→ **What this task involves**
Swap every "Where should I click to" in the data below for "Where do I click to", keeping everything else the same.

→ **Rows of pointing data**
╭──

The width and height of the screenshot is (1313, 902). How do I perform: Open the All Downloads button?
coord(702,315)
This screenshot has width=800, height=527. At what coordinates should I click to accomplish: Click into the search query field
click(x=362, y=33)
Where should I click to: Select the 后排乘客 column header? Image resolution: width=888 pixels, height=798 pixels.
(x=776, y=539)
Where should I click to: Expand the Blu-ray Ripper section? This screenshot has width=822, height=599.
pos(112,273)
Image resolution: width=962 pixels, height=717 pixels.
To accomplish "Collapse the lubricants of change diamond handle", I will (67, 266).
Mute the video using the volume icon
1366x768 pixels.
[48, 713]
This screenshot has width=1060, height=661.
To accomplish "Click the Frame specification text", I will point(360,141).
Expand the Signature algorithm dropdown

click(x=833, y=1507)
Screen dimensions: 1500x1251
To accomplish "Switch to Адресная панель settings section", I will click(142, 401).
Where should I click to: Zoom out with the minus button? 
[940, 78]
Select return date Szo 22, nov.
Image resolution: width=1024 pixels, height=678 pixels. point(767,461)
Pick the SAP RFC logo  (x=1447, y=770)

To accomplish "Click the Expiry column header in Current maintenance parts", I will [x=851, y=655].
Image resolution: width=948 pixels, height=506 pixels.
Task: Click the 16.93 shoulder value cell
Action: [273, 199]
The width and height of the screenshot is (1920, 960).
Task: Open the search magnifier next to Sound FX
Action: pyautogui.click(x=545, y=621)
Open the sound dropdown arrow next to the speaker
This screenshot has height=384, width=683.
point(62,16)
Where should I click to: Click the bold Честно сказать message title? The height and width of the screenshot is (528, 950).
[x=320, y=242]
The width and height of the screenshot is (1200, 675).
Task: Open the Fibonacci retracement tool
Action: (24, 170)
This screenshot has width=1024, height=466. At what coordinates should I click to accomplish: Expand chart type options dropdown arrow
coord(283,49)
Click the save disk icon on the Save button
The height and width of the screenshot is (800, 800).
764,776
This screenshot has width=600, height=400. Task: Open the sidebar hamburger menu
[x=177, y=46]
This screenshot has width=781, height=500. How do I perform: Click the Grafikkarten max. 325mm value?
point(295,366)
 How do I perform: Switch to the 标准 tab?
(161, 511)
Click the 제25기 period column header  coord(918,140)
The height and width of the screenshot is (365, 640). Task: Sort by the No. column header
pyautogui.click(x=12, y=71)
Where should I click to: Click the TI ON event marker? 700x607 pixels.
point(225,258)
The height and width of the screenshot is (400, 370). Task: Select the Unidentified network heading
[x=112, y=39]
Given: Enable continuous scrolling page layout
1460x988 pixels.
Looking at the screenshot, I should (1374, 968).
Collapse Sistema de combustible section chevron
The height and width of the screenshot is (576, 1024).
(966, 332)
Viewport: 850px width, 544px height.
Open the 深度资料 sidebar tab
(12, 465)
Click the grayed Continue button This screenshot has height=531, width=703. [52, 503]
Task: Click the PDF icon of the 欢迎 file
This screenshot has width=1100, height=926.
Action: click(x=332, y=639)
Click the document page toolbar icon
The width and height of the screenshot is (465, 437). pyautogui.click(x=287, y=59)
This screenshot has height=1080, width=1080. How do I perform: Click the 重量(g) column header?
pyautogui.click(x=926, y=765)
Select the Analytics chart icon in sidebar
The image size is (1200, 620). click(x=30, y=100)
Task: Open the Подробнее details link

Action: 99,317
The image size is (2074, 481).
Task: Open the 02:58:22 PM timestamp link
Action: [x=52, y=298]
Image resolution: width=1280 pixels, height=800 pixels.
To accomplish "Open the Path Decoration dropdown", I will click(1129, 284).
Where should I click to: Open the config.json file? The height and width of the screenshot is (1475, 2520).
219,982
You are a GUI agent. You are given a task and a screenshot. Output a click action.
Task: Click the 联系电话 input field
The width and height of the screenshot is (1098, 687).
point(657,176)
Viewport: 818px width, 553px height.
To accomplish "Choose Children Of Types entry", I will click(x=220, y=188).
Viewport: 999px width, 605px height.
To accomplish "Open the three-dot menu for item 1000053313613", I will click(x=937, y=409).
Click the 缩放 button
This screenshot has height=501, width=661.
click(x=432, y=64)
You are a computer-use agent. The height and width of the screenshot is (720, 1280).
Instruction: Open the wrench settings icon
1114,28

╰──

→ **Response**
The width and height of the screenshot is (1313, 902). How do I perform: Open the All Downloads button?
coord(702,315)
This screenshot has width=800, height=527. At what coordinates should I click to accomplish: Click into the search query field
click(x=362, y=33)
Where do I click to: Select the 后排乘客 column header? Image resolution: width=888 pixels, height=798 pixels.
(x=776, y=539)
Where do I click to: Expand the Blu-ray Ripper section? This screenshot has width=822, height=599.
pos(112,273)
Image resolution: width=962 pixels, height=717 pixels.
To accomplish "Collapse the lubricants of change diamond handle", I will (67, 266).
Mute the video using the volume icon
1366x768 pixels.
[48, 713]
This screenshot has width=1060, height=661.
To accomplish "Click the Frame specification text", I will point(360,141).
Expand the Signature algorithm dropdown

click(x=833, y=1507)
Screen dimensions: 1500x1251
To accomplish "Switch to Адресная панель settings section", I will click(142, 401).
Where do I click to: Zoom out with the minus button? 
[940, 78]
Select return date Szo 22, nov.
Image resolution: width=1024 pixels, height=678 pixels. point(767,461)
Pick the SAP RFC logo  (x=1447, y=770)

To accomplish "Click the Expiry column header in Current maintenance parts", I will [x=851, y=655].
Image resolution: width=948 pixels, height=506 pixels.
Task: Click the 16.93 shoulder value cell
Action: [273, 199]
The width and height of the screenshot is (1920, 960).
Task: Open the search magnifier next to Sound FX
Action: pyautogui.click(x=545, y=621)
Open the sound dropdown arrow next to the speaker
This screenshot has height=384, width=683.
point(62,16)
Where do I click to: Click the bold Честно сказать message title? The height and width of the screenshot is (528, 950).
[x=320, y=242]
The width and height of the screenshot is (1200, 675).
Task: Open the Fibonacci retracement tool
Action: (24, 170)
This screenshot has width=1024, height=466. At what coordinates should I click to accomplish: Expand chart type options dropdown arrow
coord(283,49)
Click the save disk icon on the Save button
The height and width of the screenshot is (800, 800).
764,776
This screenshot has width=600, height=400. Task: Open the sidebar hamburger menu
[x=177, y=46]
This screenshot has width=781, height=500. How do I perform: Click the Grafikkarten max. 325mm value?
point(295,366)
 How do I perform: Switch to the 标准 tab?
(161, 511)
Click the 제25기 period column header  coord(918,140)
The height and width of the screenshot is (365, 640). Task: Sort by the No. column header
pyautogui.click(x=12, y=71)
Where do I click to: Click the TI ON event marker? 700x607 pixels.
point(225,258)
The height and width of the screenshot is (400, 370). Task: Select the Unidentified network heading
[x=112, y=39]
Given: Enable continuous scrolling page layout
1460x988 pixels.
Looking at the screenshot, I should (1374, 968).
Collapse Sistema de combustible section chevron
The height and width of the screenshot is (576, 1024).
(966, 332)
Viewport: 850px width, 544px height.
Open the 深度资料 sidebar tab
(12, 465)
Click the grayed Continue button This screenshot has height=531, width=703. [52, 503]
Task: Click the PDF icon of the 欢迎 file
This screenshot has width=1100, height=926.
Action: click(x=332, y=639)
Click the document page toolbar icon
The width and height of the screenshot is (465, 437). pyautogui.click(x=287, y=59)
This screenshot has height=1080, width=1080. How do I perform: Click the 重量(g) column header?
pyautogui.click(x=926, y=765)
Select the Analytics chart icon in sidebar
The image size is (1200, 620). click(x=30, y=100)
Task: Open the Подробнее details link

Action: 99,317
The image size is (2074, 481).
Task: Open the 02:58:22 PM timestamp link
Action: [x=52, y=298]
Image resolution: width=1280 pixels, height=800 pixels.
To accomplish "Open the Path Decoration dropdown", I will click(1129, 284).
Where do I click to: Open the config.json file? The height and width of the screenshot is (1475, 2520).
219,982
You are a GUI agent. You are given a task and a screenshot. Output a click action.
Task: Click the 联系电话 input field
The width and height of the screenshot is (1098, 687).
point(657,176)
Viewport: 818px width, 553px height.
To accomplish "Choose Children Of Types entry", I will click(x=220, y=188).
Viewport: 999px width, 605px height.
To accomplish "Open the three-dot menu for item 1000053313613", I will click(x=937, y=409).
Click the 缩放 button
This screenshot has height=501, width=661.
click(x=432, y=64)
You are a computer-use agent. The height and width of the screenshot is (720, 1280).
Instruction: Open the wrench settings icon
1114,28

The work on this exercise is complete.